TASK STATEMENT — Copy out the entries that follow, unchanged.

DATA FOR ANALYSIS —
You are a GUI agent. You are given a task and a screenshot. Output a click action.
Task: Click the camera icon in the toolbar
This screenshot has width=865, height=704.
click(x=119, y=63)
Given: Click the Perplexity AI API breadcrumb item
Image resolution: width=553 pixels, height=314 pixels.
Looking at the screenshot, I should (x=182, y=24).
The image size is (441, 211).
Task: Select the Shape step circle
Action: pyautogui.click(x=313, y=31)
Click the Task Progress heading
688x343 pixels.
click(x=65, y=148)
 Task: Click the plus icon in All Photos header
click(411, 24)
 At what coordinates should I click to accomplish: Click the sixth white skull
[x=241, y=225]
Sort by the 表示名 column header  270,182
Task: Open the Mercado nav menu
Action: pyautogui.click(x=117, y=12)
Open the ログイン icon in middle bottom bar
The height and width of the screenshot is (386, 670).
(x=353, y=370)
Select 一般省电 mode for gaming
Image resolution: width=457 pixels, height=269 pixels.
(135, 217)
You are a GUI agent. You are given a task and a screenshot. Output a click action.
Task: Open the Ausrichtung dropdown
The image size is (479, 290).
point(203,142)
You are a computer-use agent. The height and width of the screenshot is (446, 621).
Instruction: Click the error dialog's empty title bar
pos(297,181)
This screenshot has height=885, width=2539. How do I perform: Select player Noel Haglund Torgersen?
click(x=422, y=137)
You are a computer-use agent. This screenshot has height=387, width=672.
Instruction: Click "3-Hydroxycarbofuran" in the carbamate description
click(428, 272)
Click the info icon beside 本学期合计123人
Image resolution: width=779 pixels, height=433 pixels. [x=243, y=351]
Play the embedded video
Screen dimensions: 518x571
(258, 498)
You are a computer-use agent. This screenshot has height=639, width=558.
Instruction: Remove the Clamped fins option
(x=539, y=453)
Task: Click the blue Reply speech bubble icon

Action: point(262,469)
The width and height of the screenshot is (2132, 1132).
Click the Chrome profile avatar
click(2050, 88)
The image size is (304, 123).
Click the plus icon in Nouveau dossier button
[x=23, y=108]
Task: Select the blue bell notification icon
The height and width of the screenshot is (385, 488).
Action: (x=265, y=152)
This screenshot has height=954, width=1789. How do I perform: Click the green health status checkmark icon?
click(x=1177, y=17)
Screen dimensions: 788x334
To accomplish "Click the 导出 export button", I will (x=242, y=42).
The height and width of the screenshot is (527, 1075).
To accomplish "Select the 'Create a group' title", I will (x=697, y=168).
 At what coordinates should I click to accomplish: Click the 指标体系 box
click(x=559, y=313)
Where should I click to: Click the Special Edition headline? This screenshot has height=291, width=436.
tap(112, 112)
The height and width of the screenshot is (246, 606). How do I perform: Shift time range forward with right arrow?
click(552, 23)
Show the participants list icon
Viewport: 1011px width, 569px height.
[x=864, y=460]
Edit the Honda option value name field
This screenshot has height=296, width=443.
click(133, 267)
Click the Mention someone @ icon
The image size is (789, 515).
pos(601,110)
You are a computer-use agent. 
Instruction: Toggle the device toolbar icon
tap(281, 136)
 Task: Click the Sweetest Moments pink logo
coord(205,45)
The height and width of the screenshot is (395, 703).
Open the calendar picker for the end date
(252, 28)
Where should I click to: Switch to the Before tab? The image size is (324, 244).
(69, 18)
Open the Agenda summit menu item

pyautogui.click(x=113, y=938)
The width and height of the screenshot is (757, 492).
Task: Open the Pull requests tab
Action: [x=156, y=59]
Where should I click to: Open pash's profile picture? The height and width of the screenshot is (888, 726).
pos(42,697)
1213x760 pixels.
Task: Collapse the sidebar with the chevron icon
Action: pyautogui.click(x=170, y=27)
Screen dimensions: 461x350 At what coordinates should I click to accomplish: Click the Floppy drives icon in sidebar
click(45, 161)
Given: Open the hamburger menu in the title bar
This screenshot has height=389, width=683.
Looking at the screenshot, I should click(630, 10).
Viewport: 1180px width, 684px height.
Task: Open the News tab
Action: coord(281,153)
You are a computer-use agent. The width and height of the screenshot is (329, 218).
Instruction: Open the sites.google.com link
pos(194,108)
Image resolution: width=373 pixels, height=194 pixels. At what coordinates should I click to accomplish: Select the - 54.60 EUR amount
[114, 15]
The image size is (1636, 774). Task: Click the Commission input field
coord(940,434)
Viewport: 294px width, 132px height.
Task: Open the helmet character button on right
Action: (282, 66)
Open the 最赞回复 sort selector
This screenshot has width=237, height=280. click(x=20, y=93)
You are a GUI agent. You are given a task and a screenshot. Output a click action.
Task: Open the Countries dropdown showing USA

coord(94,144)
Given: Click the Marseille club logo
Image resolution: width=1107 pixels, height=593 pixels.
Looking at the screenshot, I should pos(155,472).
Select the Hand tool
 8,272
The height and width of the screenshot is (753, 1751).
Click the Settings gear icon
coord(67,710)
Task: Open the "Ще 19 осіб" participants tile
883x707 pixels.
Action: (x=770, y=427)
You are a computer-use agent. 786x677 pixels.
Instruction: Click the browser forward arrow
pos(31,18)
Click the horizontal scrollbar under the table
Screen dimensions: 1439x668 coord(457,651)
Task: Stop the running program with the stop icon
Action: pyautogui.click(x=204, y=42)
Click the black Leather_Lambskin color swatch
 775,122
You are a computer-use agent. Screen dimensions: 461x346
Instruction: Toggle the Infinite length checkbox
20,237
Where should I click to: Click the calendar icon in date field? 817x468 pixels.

RESPONSE TO THE EXERCISE —
You are a GUI agent. You are given a task and a screenshot. Output a click action.
Task: Click the camera icon in the toolbar
This screenshot has width=865, height=704.
click(x=119, y=63)
Given: Click the Perplexity AI API breadcrumb item
Image resolution: width=553 pixels, height=314 pixels.
Looking at the screenshot, I should (x=182, y=24).
The image size is (441, 211).
Task: Select the Shape step circle
Action: pyautogui.click(x=313, y=31)
Click the Task Progress heading
688x343 pixels.
click(x=65, y=148)
 Task: Click the plus icon in All Photos header
click(411, 24)
 At what coordinates should I click to accomplish: Click the sixth white skull
[x=241, y=225]
Sort by the 表示名 column header  270,182
Task: Open the Mercado nav menu
Action: pyautogui.click(x=117, y=12)
Open the ログイン icon in middle bottom bar
The height and width of the screenshot is (386, 670).
(x=353, y=370)
Select 一般省电 mode for gaming
Image resolution: width=457 pixels, height=269 pixels.
(135, 217)
You are a GUI agent. You are given a task and a screenshot. Output a click action.
Task: Open the Ausrichtung dropdown
The image size is (479, 290).
point(203,142)
You are a computer-use agent. The height and width of the screenshot is (446, 621).
Instruction: Click the error dialog's empty title bar
pos(297,181)
This screenshot has height=885, width=2539. How do I perform: Select player Noel Haglund Torgersen?
click(x=422, y=137)
You are a computer-use agent. This screenshot has height=387, width=672.
Instruction: Click "3-Hydroxycarbofuran" in the carbamate description
click(428, 272)
Click the info icon beside 本学期合计123人
Image resolution: width=779 pixels, height=433 pixels. [x=243, y=351]
Play the embedded video
Screen dimensions: 518x571
(258, 498)
You are a computer-use agent. This screenshot has height=639, width=558.
Instruction: Remove the Clamped fins option
(x=539, y=453)
Task: Click the blue Reply speech bubble icon

Action: point(262,469)
The width and height of the screenshot is (2132, 1132).
Click the Chrome profile avatar
click(2050, 88)
The image size is (304, 123).
Click the plus icon in Nouveau dossier button
[x=23, y=108]
Task: Select the blue bell notification icon
The height and width of the screenshot is (385, 488).
Action: (x=265, y=152)
This screenshot has height=954, width=1789. How do I perform: Click the green health status checkmark icon?
click(x=1177, y=17)
Screen dimensions: 788x334
To accomplish "Click the 导出 export button", I will (x=242, y=42).
The height and width of the screenshot is (527, 1075).
To accomplish "Select the 'Create a group' title", I will (x=697, y=168).
 At what coordinates should I click to accomplish: Click the 指标体系 box
click(x=559, y=313)
Where should I click to: Click the Special Edition headline? This screenshot has height=291, width=436.
tap(112, 112)
The height and width of the screenshot is (246, 606). How do I perform: Shift time range forward with right arrow?
click(552, 23)
Show the participants list icon
Viewport: 1011px width, 569px height.
[x=864, y=460]
Edit the Honda option value name field
This screenshot has height=296, width=443.
click(133, 267)
Click the Mention someone @ icon
The image size is (789, 515).
pos(601,110)
You are a computer-use agent. 
Instruction: Toggle the device toolbar icon
tap(281, 136)
 Task: Click the Sweetest Moments pink logo
coord(205,45)
The height and width of the screenshot is (395, 703).
Open the calendar picker for the end date
(252, 28)
Where should I click to: Switch to the Before tab? The image size is (324, 244).
(69, 18)
Open the Agenda summit menu item

pyautogui.click(x=113, y=938)
The width and height of the screenshot is (757, 492).
Task: Open the Pull requests tab
Action: [x=156, y=59]
Where should I click to: Open pash's profile picture? The height and width of the screenshot is (888, 726).
pos(42,697)
1213x760 pixels.
Task: Collapse the sidebar with the chevron icon
Action: pyautogui.click(x=170, y=27)
Screen dimensions: 461x350 At what coordinates should I click to accomplish: Click the Floppy drives icon in sidebar
click(45, 161)
Given: Open the hamburger menu in the title bar
This screenshot has height=389, width=683.
Looking at the screenshot, I should click(630, 10).
Viewport: 1180px width, 684px height.
Task: Open the News tab
Action: coord(281,153)
You are a computer-use agent. The width and height of the screenshot is (329, 218).
Instruction: Open the sites.google.com link
pos(194,108)
Image resolution: width=373 pixels, height=194 pixels. At what coordinates should I click to accomplish: Select the - 54.60 EUR amount
[114, 15]
The image size is (1636, 774). Task: Click the Commission input field
coord(940,434)
Viewport: 294px width, 132px height.
Task: Open the helmet character button on right
Action: (282, 66)
Open the 最赞回复 sort selector
This screenshot has width=237, height=280. click(x=20, y=93)
You are a GUI agent. You are given a task and a screenshot. Output a click action.
Task: Open the Countries dropdown showing USA

coord(94,144)
Given: Click the Marseille club logo
Image resolution: width=1107 pixels, height=593 pixels.
Looking at the screenshot, I should pos(155,472).
Select the Hand tool
 8,272
The height and width of the screenshot is (753, 1751).
Click the Settings gear icon
coord(67,710)
Task: Open the "Ще 19 осіб" participants tile
883x707 pixels.
Action: (x=770, y=427)
You are a computer-use agent. 786x677 pixels.
Instruction: Click the browser forward arrow
pos(31,18)
Click the horizontal scrollbar under the table
Screen dimensions: 1439x668 coord(457,651)
Task: Stop the running program with the stop icon
Action: pyautogui.click(x=204, y=42)
Click the black Leather_Lambskin color swatch
 775,122
You are a computer-use agent. Screen dimensions: 461x346
Instruction: Toggle the Infinite length checkbox
20,237
Where should I click to: Click the calendar icon in date field? 817x468 pixels.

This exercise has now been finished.